Upgrade fleeting/taskscaler: fixes reservation/unavailability instance churn
What does this MR do?
Similar to !4818 (merged), a few more cases where the calculation for required instances was incorrect when handling reservations and instances being deleted.
Why was this MR needed?
When idle_scale
was > 0, it would occasionally be hard to completely remove instances that were no longer required, with
an instance often being created in place of an instance that was being removed.

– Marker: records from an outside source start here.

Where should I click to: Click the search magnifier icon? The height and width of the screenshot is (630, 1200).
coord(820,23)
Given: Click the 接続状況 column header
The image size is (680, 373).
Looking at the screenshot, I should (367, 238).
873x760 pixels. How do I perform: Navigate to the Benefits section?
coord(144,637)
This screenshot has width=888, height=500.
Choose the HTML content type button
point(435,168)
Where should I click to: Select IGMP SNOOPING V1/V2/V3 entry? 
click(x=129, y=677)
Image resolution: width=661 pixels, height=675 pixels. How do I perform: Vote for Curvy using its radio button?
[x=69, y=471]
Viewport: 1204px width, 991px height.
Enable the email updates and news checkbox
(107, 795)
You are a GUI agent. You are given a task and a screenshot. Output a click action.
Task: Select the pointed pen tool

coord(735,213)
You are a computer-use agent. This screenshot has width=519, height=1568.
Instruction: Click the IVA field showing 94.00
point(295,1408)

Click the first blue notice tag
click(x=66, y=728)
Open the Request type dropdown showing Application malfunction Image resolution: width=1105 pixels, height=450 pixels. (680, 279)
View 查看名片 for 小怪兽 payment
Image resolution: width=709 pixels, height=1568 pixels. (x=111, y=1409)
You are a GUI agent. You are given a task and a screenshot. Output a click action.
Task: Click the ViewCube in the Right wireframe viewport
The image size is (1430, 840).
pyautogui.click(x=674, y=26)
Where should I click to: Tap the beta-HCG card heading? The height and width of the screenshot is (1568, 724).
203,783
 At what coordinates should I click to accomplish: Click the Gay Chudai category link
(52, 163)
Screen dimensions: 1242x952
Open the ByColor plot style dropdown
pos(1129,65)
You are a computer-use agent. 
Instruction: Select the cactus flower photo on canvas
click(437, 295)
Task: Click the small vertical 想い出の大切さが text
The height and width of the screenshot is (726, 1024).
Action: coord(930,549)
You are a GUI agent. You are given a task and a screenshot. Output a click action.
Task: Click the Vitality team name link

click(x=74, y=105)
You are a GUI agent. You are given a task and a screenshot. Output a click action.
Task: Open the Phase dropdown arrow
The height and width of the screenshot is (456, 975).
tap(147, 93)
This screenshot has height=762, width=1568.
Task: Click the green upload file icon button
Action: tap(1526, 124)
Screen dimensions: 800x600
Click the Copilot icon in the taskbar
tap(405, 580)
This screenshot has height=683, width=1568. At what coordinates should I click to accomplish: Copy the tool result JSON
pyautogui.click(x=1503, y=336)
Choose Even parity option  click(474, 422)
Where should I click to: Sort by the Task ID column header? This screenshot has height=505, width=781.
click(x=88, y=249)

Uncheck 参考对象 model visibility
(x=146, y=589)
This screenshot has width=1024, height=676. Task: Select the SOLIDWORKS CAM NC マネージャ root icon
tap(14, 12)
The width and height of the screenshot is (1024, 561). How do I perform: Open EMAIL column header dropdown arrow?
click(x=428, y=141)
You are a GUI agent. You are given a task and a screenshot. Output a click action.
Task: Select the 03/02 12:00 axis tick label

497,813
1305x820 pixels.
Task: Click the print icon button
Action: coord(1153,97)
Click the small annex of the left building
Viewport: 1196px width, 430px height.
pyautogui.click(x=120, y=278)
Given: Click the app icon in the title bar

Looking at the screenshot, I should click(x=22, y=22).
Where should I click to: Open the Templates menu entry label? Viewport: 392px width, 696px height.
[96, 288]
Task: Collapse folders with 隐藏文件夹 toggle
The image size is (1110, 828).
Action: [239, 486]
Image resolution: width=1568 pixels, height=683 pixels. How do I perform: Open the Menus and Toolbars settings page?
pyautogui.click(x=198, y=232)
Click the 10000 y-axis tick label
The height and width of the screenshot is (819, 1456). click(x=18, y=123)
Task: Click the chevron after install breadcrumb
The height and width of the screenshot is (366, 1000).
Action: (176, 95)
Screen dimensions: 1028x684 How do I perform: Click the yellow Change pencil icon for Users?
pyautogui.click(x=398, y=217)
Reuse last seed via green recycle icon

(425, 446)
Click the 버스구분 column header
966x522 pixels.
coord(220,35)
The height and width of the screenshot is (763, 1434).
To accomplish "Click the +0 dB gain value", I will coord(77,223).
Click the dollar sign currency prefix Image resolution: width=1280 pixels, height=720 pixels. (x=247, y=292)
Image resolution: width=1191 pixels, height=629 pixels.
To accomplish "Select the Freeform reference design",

What's the best way to test this MR?
taskscaler has updated tests for this: gitlab-org/fleeting/taskscaler!52 (merged)
Manual QA:
concurrent = 4
[[runners]]
url = "https://gitlab.com"
executor = "docker-autoscaler"
[runners.docker]
image = "busybox:latest"
[runners.autoscaler]
capacity_per_instance = 1
max_use_count = 100
max_instances = 5
plugin = "aws"
[runners.autoscaler.plugin_config]
name = "linux-test"
region = "us-west-2"
[runners.autoscaler.connector_config]
username = "ec2-user"
key_path = "key.pem"
use_static_credentials = true
keepalive = "0s"
timeout = "10m0s"
use_external_addr = true
[[runners.autoscaler.policy]]
idle_count = 1
idle_time = "5m0s"
scale_factor = 0.0
scale_factor_limit = 0
- Wait for idle instance to come up
- Create a job
- Wait for new idle instance to come up
- Observe second idle instance attempt removal after job finishes
To trigger the old behaviour before this fix, you might need to keep trying until there's a situation where UnavailableCapacity
is positive and prevents scaling down/brings up a new instance.